Next, the operation in the present embodiment will be described in detail with reference to FIG.
PDH channel signals 19a-1 to 19-N connected to the PDH wireless transmission device 1a shown in FIG. 1 and PDH channel signals 19b-1 to 19b-1 to N connected to the PDH wireless transmission device 1b facing each other through the wireless transmission path are Assume that the same channel numbers are cross-connected in a one-to-one relationship.

  Here, the PDH channel signal 19a-2 connected to the PDH radio transmission device 1a is changed to the radio channel signal 20a-1 via the user setting signal 18a of the PDH radio transmission device 1a, and the radio of the PDH radio transmission device 1b (not shown). The operation when the setting is changed so that the channel signal 20b-1 and the PDH channel signal 19b-1 are cross-connected, respectively, will be described in detail with reference to FIG.

  At this time, the user setting signal 18a includes channel number 1 as the wireless channel number, channel number 2 as the local station PDH channel number, and setting information indicating channel number 1 as the opposite station PDH channel number. N is notified.

  The control signal processing circuit 4a-1 belonging to the radio channel number designated by the user setting signal 18a extracts its own PDH input / output channel number from the user setting signal 18a to obtain the PDH channel signal 19a-2 and the radio channel signal 20a-. 1 is generated and output to the cross-connect circuit 3a. Based on the connection setting signal 17a-1, the cross-connect circuit 3a performs a cross-connect connection process on the PDH input signal 11a-2 to the wireless transmission channel signal 12a-1 and the wireless reception channel signal 15a-1 to the PDH output signal 16a-2. I do.

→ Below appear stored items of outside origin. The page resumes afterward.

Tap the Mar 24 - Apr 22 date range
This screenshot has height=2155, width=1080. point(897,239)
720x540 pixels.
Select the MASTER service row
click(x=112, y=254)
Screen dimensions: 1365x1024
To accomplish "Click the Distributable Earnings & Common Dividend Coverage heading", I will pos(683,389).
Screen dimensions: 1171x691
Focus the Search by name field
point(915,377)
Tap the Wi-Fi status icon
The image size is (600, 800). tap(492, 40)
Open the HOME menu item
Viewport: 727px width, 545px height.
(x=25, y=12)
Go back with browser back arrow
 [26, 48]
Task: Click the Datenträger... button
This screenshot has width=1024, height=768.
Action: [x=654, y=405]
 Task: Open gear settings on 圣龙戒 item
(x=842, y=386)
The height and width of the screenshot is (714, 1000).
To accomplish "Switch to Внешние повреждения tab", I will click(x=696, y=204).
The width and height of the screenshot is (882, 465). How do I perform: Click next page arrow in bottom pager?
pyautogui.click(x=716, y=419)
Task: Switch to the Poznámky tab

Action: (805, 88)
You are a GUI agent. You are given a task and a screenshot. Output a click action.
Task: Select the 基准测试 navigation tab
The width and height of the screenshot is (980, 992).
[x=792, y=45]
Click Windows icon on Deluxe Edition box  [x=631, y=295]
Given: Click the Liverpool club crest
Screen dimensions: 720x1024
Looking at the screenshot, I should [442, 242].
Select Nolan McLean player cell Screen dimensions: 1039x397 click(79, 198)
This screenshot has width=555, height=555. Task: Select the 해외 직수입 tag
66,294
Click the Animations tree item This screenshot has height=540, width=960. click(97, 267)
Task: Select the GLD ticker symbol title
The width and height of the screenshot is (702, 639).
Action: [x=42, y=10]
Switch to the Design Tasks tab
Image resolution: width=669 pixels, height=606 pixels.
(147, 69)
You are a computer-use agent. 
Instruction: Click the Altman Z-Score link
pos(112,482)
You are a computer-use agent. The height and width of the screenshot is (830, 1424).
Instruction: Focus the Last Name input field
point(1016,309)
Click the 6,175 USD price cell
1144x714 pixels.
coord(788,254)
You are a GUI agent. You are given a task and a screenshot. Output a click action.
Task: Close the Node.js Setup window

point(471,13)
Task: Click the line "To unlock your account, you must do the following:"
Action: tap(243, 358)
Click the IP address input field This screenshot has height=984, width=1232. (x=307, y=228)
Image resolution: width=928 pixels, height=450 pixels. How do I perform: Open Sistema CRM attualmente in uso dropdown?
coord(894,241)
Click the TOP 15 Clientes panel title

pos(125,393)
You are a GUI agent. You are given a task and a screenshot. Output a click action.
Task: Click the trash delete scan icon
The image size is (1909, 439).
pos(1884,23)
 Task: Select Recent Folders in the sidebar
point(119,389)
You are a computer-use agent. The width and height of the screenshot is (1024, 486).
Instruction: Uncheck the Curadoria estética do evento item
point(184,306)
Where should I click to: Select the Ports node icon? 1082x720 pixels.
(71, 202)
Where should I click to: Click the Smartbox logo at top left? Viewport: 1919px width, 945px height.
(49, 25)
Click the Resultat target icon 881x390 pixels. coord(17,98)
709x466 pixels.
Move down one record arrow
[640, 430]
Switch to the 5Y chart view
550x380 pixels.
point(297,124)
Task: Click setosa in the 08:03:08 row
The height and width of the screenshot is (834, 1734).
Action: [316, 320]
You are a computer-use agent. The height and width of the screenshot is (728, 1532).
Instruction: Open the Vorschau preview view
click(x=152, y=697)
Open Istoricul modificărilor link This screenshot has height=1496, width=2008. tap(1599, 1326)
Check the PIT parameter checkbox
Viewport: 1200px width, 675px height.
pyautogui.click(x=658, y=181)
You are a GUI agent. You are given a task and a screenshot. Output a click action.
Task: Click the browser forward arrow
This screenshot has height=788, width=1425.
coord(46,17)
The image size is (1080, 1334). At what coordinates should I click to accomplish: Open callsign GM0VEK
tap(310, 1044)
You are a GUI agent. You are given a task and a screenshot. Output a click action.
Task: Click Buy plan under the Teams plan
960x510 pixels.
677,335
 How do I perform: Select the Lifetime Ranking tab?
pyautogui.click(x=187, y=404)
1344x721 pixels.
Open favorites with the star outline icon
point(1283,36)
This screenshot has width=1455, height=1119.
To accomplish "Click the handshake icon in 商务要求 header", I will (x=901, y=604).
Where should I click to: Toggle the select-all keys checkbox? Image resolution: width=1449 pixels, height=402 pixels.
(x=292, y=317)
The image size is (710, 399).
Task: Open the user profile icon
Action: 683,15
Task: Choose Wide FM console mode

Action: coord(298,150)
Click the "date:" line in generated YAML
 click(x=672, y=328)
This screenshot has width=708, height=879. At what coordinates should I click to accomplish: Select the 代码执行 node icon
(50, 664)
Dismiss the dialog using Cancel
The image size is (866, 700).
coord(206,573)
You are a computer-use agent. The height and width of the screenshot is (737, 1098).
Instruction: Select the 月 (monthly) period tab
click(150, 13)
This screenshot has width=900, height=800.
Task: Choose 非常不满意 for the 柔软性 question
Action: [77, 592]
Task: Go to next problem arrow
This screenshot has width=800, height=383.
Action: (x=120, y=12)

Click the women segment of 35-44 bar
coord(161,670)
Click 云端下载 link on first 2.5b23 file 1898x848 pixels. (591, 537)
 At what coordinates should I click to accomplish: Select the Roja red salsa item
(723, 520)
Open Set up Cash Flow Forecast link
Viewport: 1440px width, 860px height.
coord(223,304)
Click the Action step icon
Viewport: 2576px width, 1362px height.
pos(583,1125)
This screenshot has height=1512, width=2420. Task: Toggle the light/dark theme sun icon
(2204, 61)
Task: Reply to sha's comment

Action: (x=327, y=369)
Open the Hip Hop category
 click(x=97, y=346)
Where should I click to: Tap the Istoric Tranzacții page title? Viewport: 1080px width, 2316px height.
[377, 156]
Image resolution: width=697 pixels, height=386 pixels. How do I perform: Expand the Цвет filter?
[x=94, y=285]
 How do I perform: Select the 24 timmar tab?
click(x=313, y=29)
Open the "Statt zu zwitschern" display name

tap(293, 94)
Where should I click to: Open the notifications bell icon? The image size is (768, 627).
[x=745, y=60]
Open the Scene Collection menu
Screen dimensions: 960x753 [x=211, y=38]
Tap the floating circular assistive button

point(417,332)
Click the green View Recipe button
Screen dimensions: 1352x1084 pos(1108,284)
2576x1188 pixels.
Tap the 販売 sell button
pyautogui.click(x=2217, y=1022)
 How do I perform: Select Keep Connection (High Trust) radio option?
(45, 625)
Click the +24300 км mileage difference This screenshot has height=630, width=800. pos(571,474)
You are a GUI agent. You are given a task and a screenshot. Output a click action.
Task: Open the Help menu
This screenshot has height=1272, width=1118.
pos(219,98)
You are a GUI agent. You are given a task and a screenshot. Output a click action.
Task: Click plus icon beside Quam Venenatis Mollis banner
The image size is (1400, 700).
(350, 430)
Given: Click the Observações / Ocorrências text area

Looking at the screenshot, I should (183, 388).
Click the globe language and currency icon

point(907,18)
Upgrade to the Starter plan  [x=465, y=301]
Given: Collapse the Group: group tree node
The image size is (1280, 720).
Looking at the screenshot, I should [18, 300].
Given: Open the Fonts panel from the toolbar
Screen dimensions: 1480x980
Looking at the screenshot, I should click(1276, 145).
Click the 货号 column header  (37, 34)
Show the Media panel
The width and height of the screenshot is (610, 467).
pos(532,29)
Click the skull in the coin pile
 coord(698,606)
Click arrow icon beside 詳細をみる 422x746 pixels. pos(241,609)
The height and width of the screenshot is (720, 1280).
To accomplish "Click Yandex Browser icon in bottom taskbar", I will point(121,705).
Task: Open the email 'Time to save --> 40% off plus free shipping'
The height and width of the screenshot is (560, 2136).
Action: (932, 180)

  The control signal processing circuit 4a-1 extracts the opposite station PDH channel number extracted from the user setting signal 18a to generate connection request channel information 41a-1, and wirelessly multiplexes the connection request channel information 41a-1. A switching signal 43a-1 indicating selection as the signal 13a-1 is generated and output to the signal switching circuit 7a-1.

  The signal switching circuit 7a-1 selects the connection request channel information 41a-1 based on the switching signal 43a-1 to generate a wireless multiplexed signal 13a-1, and generates a wireless transmission / reception circuit 5a, a wireless transmission path, and a PDH wireless transmission device 1b. Is sent to the control signal processing circuit 4b-1 via the wireless transmission / reception circuit 5b (not shown) and the wireless extraction signal 14b-1.

FIG. 2 shows the control signal processing circuit 4b-1 of the wireless transmission device 1b.
Referring to FIG. 2, in the connection request detection circuit 9b-1 of the control signal processing circuit 4b-1, connection request channel information 41a-1 multiplexed by the radio transmission apparatus 1a is multiplexed on the radio extraction signal 14b-1. When this is detected, an AIS control signal 46b-1 is generated and output to the AIS processing circuit 8b-1 so that the control signal is not output to the cross-connect circuit 3b, and a wireless channel is generated based on the connection request channel information 41a-1. An opposite request connection signal 44b-1 indicating that the signal 20b-1 and the PDH channel signal 19b-1 are to be connected is generated and output to the connection setting circuit 6b-1.

  The connection setting circuit 6b-1 generates a connection setting signal 17b-1 indicating that the radio channel signal 20b-1 and the PDH channel signal 19b-1 are connected based on the facing request connection signal 44b-1, and the cross-connect circuit 3b. Receives the connection setting signal 17b-1 and changes the connection. Further, response information 42b-1 for notifying the PDH radio transmission apparatus 1a that cross-connect setting control has been performed according to the connection request channel information 41a-1 is generated, and the response information 42b-1 is selected. The signal is output together with the switching signal 43b-1 to the signal switching circuit 7b-1.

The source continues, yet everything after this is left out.